··· Entries supplied

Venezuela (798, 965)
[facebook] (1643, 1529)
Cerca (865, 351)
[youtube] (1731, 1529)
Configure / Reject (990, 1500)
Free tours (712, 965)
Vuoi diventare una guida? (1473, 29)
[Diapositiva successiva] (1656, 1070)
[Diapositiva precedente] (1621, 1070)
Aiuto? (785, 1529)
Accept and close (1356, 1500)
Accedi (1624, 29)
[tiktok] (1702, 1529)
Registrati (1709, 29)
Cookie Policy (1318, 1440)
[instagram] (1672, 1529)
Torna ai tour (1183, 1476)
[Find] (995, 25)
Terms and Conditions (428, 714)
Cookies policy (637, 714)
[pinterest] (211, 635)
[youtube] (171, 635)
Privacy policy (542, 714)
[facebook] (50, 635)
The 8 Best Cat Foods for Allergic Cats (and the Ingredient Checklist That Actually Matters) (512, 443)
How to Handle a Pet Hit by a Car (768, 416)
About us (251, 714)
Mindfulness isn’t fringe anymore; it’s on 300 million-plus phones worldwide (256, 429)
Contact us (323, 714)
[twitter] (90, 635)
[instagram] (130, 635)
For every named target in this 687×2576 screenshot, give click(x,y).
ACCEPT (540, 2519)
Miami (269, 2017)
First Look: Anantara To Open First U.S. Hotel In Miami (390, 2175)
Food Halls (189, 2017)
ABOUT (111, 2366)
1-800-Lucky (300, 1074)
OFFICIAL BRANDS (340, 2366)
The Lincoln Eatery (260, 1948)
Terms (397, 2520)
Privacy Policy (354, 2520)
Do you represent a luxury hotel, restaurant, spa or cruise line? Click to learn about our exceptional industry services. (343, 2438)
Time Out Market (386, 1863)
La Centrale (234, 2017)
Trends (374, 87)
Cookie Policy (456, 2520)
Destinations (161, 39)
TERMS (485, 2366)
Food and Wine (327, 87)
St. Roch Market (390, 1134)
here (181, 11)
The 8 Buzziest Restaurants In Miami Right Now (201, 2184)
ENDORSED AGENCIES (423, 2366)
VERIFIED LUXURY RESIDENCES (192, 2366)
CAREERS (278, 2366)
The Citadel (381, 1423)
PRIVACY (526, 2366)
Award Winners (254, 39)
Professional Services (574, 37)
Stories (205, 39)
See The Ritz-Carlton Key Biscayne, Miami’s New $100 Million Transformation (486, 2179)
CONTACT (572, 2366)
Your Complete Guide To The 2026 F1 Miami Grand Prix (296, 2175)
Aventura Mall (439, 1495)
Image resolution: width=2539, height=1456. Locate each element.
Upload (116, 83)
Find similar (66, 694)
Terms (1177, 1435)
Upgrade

······

■ **Required action**:
The answer should be nothing more than the lines from the one with "[Find] (995, 25)" through the end of the entries, restated word for word.

■ **Your response**:
[Find] (995, 25)
Terms and Conditions (428, 714)
Cookies policy (637, 714)
[pinterest] (211, 635)
[youtube] (171, 635)
Privacy policy (542, 714)
[facebook] (50, 635)
The 8 Best Cat Foods for Allergic Cats (and the Ingredient Checklist That Actually Matters) (512, 443)
How to Handle a Pet Hit by a Car (768, 416)
About us (251, 714)
Mindfulness isn’t fringe anymore; it’s on 300 million-plus phones worldwide (256, 429)
Contact us (323, 714)
[twitter] (90, 635)
[instagram] (130, 635)
For every named target in this 687×2576 screenshot, give click(x,y).
ACCEPT (540, 2519)
Miami (269, 2017)
First Look: Anantara To Open First U.S. Hotel In Miami (390, 2175)
Food Halls (189, 2017)
ABOUT (111, 2366)
1-800-Lucky (300, 1074)
OFFICIAL BRANDS (340, 2366)
The Lincoln Eatery (260, 1948)
Terms (397, 2520)
Privacy Policy (354, 2520)
Do you represent a luxury hotel, restaurant, spa or cruise line? Click to learn about our exceptional industry services. (343, 2438)
Time Out Market (386, 1863)
La Centrale (234, 2017)
Trends (374, 87)
Cookie Policy (456, 2520)
Destinations (161, 39)
TERMS (485, 2366)
Food and Wine (327, 87)
St. Roch Market (390, 1134)
here (181, 11)
The 8 Buzziest Restaurants In Miami Right Now (201, 2184)
ENDORSED AGENCIES (423, 2366)
VERIFIED LUXURY RESIDENCES (192, 2366)
CAREERS (278, 2366)
The Citadel (381, 1423)
PRIVACY (526, 2366)
Award Winners (254, 39)
Professional Services (574, 37)
Stories (205, 39)
See The Ritz-Carlton Key Biscayne, Miami’s New $100 Million Transformation (486, 2179)
CONTACT (572, 2366)
Your Complete Guide To The 2026 F1 Miami Grand Prix (296, 2175)
Aventura Mall (439, 1495)
Image resolution: width=2539, height=1456. Locate each element.
Upload (116, 83)
Find similar (66, 694)
Terms (1177, 1435)
Upgrade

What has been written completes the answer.